[DOCUMENT SEGMENT start]

This estimator is consistent and asymptotically normal with rate $\sqrt{n}$.


### Estimation of $\Gamma(h)$

Based on the observations $X_1, \ldots, X_n$, as in the univariate case, a natural estimate of the covariance matrix $\Gamma(h)$ is

$$
\hat{\Gamma}(h) = 
\begin{cases}
\frac{1}{n-1} \sum_{t=1}^{n-h} (X_{t+h} - \bar{X}_n)(X_t - \bar{X}_n)^T, & 0 \leq h \leq n-1, \\
\\
\frac{1}{n-1} \sum_{t=-h+1}^n (X_{t+h} - \bar{X}_n)(X_t - \bar{X}_n)^T, & -n+1 \leq h < 0,
\end{cases}
$$

where $\bar{X}_n = \frac{1}{n} \sum_{t=1}^n X_t$.

Denoting $\hat{\Gamma}(h) = [\hat{\gamma}_{ij}(h)]_{i,j=1}^m$, we estimate the cross-correlation function by

$$
\hat{\rho}_{ij}(h) = \frac{\hat{\gamma}_{ij}(h)}{\sqrt{\hat{\gamma}_{ii}(0) \hat{\gamma}_{jj}(0)}}.
$$

If $i = j$, this reduces to the sample autocorrelation function of the $i$-th series.

---

### Theorem 8.1

Let $\{X_t\}$ be the bivariate time series

$$
X_t = \sum_{k=-\infty}^{\infty} C_k W_{t-k}, \quad \{ W_t = (W_{t1}, W_{t2})^T \} \sim IID(0, \Sigma),
$$

where $\{ C_k = [C_k(i,j)]_{i,j=1}^2 \}$ is a sequence of matrices with

$$
\sum_{k=-\infty}^{\infty} |C_k(i,j)| < \infty, \quad i,j=1,2.

[DOCUMENT SEGMENT end]
[DATA SECTION start]

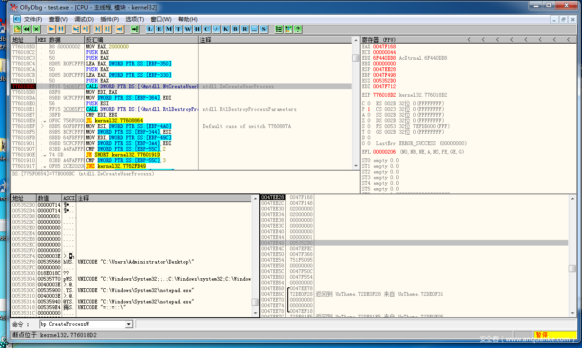
Task: Click the disassembly pane scrollbar thumb
Action: (x=355, y=58)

[DATA SECTION end]

◆ **WORK TO COMPLETE**
[a] Rewrite the time series text from the words "### Theorem 8.1" through "< \infty, \quad i,j=1,2.", putting "two-dimensional" in place of "bivariate".
[b] Carry on writing the time series text from the point where it stops.
The listing has no connection to the time series text.

◆ **TASK-BY-TASK OUTPUTS**
[a]
### Theorem 8.1

Let $\{X_t\}$ be the two-dimensional time series

$$
X_t = \sum_{k=-\infty}^{\infty} C_k W_{t-k}, \quad \{ W_t = (W_{t1}, W_{t2})^T \} \sim IID(0, \Sigma),
$$

where $\{ C_k = [C_k(i,j)]_{i,j=1}^2 \}$ is a sequence of matrices with

$$
\sum_{k=-\infty}^{\infty} |C_k(i,j)| < \infty, \quad i,j=1,2.

[b]
$$

Then as $n \to \infty$,

$$
\hat{\gamma}_{ij}(h) \xrightarrow{p} \gamma_{ij}(h),
$$

and

$$
\hat{\rho}_{ij}(h) \xrightarrow{p} \rho_{ij}(h),
$$

for each fixed $h \geq 0$ and for $i,j = 1,2$.

---

### Theorem 8.2

Suppose that

$$
X_{t1} = \sum_{j=-\infty}^\infty \alpha_j W_{t-j,1}, \quad \{ W_{t1} \} \sim IID(0, \sigma_1^2),
$$

and

$$
X_{t2} = \sum_{j=-\infty}^\infty \beta_j W_{t-j,2}, \quad \{ W_{t2} \} \sim IID(0, \sigma_2^2),
$$

where the two sequences $\{ W_{t1} \}$ and $\{ W_{t2} \}$ are independent, and

$$
\sum_j |\alpha_j| < \infty, \quad \sum_j |\beta_j| < \infty.
$$

Then if $h \geq 0$,

$$
\hat{\rho}_{12}(h) \sim AN\left(0, n^{-1} \sum_{j=-\infty}^\infty \rho_{11}(j) \rho_{22}(j) \right),
$$

where $AN$ stands for asymptotically normal distribution.

If $h, k \geq 0$ and $h \neq k$, then

$$
\begin{pmatrix}
\hat{\rho}_{12}(h) \\
\hat{\rho}_{12}(k)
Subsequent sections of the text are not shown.